■ DIRECTION 1 ■
In the article about Alexa and Sight Tech Global, which activities does Miele say people with visual and motor disabilities can do with Alexa using only voice commands?
■ DIRECTION 2 ■
Write out the part of the article about Alexa and Sight Tech Global that opens with the words containing "When Alexa launched" and closes with "human-like, digital factotum.".
■ DIRECTION 3 ■
Resume the article about Alexa and Sight Tech Global from its final sentence and carry it forward.

■ EXCERPTED TEXT ■
+--

Source: Microsoft

When Alexa launched six years ago, no one imagined that by today there would be hundreds of millions of Alexa-enabled devices or that Alexa would become part of so many lives. For people who are blind or visually impaired, voice assistants are a huge convenience, whether you are calling a loved one, cooking a meal, checking a sports score or asking for the weather or time. This fall, Alexa introduced personalization and conversational capabilities that are steps toward a more human-like, digital factotum.

It’s exciting to announce that Amazon’s Josh Miele, principal accessibility researcher at Amazon’s Lab126, and Anne Toth, director of Amazon’s Alexa Trust, will be speaking at Sight Tech Global, a virtual, global event that addresses how rapid advances in technology, many of them AI-based, will influence the development of accessibility and assistive technology for people who are blind or visually impaired.

The show, a project for the Vista Center for the Blind and Visually Impaired in Silicon Valley, launched on TechCrunch. The virtual event is December 2-3 and free to the public. Registration is open

Josh Miele, Amazon

Josh Miele (Photo: Barbara Butkus)

“Before Alexa,” says Miele, who is a blind scientist with numerous inventions to his credit and a Ph.D. from UC Berkeley in psychoacoustics, “people newly experiencing vision loss would need to learn how to use a computer or phone with a screen reader in order to shop online or download audio books. With Alexa, using only voice commands, people with visual and motor disabilities can also make phone calls, get recipes, play music, schedule reminders, set timers and more.”

+--

■ DATASET CONTENT ■
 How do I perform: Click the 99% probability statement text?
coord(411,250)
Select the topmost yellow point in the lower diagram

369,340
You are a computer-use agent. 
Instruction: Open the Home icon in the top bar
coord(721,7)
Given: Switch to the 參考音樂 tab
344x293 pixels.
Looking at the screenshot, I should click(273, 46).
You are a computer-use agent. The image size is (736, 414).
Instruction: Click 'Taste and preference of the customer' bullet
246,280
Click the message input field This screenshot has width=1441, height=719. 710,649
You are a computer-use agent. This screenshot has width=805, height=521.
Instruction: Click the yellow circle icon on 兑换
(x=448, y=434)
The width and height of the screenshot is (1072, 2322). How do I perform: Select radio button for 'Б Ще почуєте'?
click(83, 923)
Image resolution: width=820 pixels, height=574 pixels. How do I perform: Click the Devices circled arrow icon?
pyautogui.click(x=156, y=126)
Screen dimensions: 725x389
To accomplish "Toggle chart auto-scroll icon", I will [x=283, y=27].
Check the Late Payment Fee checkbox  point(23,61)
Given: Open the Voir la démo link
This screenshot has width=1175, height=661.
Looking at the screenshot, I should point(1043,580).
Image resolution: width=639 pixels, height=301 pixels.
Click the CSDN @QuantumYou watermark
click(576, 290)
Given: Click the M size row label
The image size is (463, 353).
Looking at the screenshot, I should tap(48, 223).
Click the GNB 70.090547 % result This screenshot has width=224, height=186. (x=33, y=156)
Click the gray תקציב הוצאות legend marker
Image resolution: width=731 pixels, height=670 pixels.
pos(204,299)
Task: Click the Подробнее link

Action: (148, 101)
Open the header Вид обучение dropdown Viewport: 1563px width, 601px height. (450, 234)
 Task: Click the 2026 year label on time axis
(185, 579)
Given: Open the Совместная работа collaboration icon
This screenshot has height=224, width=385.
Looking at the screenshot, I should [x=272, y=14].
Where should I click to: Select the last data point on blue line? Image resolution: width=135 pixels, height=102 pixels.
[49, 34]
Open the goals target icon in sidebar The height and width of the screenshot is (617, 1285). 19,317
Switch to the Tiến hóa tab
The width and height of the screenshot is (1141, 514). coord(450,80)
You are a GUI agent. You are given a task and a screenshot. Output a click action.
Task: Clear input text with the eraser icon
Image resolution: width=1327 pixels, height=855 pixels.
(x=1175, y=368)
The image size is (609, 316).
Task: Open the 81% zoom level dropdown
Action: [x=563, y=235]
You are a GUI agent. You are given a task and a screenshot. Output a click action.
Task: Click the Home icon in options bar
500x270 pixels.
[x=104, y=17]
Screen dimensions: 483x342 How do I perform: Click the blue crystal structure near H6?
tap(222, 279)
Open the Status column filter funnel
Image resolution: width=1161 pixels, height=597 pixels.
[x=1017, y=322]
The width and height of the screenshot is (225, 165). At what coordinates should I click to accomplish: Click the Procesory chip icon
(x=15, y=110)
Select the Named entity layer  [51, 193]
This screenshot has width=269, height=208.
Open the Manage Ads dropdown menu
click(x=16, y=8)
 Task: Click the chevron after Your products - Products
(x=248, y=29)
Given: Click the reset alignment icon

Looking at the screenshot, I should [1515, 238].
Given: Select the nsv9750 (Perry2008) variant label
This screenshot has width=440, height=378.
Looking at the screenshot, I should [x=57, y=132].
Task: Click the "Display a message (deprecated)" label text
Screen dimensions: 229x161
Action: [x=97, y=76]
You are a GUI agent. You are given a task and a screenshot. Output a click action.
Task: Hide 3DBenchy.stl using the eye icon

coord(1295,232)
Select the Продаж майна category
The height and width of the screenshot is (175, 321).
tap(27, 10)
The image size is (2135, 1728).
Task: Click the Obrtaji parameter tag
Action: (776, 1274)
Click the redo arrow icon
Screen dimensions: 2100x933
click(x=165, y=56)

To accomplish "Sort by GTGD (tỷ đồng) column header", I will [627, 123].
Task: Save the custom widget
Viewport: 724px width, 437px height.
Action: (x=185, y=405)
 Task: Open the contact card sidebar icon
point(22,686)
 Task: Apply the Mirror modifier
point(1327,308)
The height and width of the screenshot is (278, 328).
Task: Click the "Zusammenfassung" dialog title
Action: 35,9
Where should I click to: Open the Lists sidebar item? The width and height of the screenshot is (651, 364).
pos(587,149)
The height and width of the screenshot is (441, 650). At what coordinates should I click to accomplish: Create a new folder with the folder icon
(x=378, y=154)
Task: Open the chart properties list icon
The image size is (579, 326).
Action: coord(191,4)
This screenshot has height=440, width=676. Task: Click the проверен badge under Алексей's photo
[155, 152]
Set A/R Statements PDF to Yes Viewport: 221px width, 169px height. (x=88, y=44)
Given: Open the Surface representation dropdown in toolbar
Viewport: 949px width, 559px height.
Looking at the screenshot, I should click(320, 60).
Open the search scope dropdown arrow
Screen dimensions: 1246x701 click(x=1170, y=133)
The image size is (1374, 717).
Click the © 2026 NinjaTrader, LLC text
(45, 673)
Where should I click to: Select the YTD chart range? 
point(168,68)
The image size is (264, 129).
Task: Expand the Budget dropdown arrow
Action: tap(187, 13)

+--

■ RESULT 1 ■
Make phone calls, get recipes, play music, schedule reminders, and set timers.

■ RESULT 2 ■
When Alexa launched six years ago, no one imagined that by today there would be hundreds of millions of Alexa-enabled devices or that Alexa would become part of so many lives. For people who are blind or visually impaired, voice assistants are a huge convenience, whether you are calling a loved one, cooking a meal, checking a sports score or asking for the weather or time. This fall, Alexa introduced personalization and conversational capabilities that are steps toward a more human-like, digital factotum.

■ RESULT 3 ■
“The experience is made possible,” says Miele, “by Alexa’s confluence of voice recognition, natural language processing and deep learning — a powerful indicator of what is possible, but clearly there are still gaps to close.”

Anne Toth was a pioneering accessibility advocate at Yahoo, where in 2003 she commissioned the first usability studies to determine how Yahoo’s services worked with assistive technology, such as screen readers.

“To be brief,” she says, “they didn’t. The user stories and videos from that first study fundamentally changed how we thought about this issue and marked the moment I moved from being curious to being an advocate.” As a leader on the Alexa Trust team at Amazon, Toth is focused on accessibility, privacy and deepening customer trust in Alexa-enabled devices. 

“Alexa-enabled devices,” says Toth, “have the benefit of being born in an era when these issues are no longer seen as offering secondary benefits to our customers. When our devices become more accessible, they become better for everyone. There is no upper threshold for what that means.” 

At Sight Tech Global on December 2-3, attendees will hear from Toth and Miele about upcoming Alexa feature advances and the underlying technologies. Get your free pass now.

Sight Tech Global welcomes sponsors. We are grateful to our current sponsors, which include Verizon Media, Google, Waymo, Microsoft,  Amazon, Ford, Mojo Vision, Humanware and Wells Fargo.

The event is organized by volunteers and all proceeds benefit The Vista Center for the Blind and Visually Impaired in Silicon Valley.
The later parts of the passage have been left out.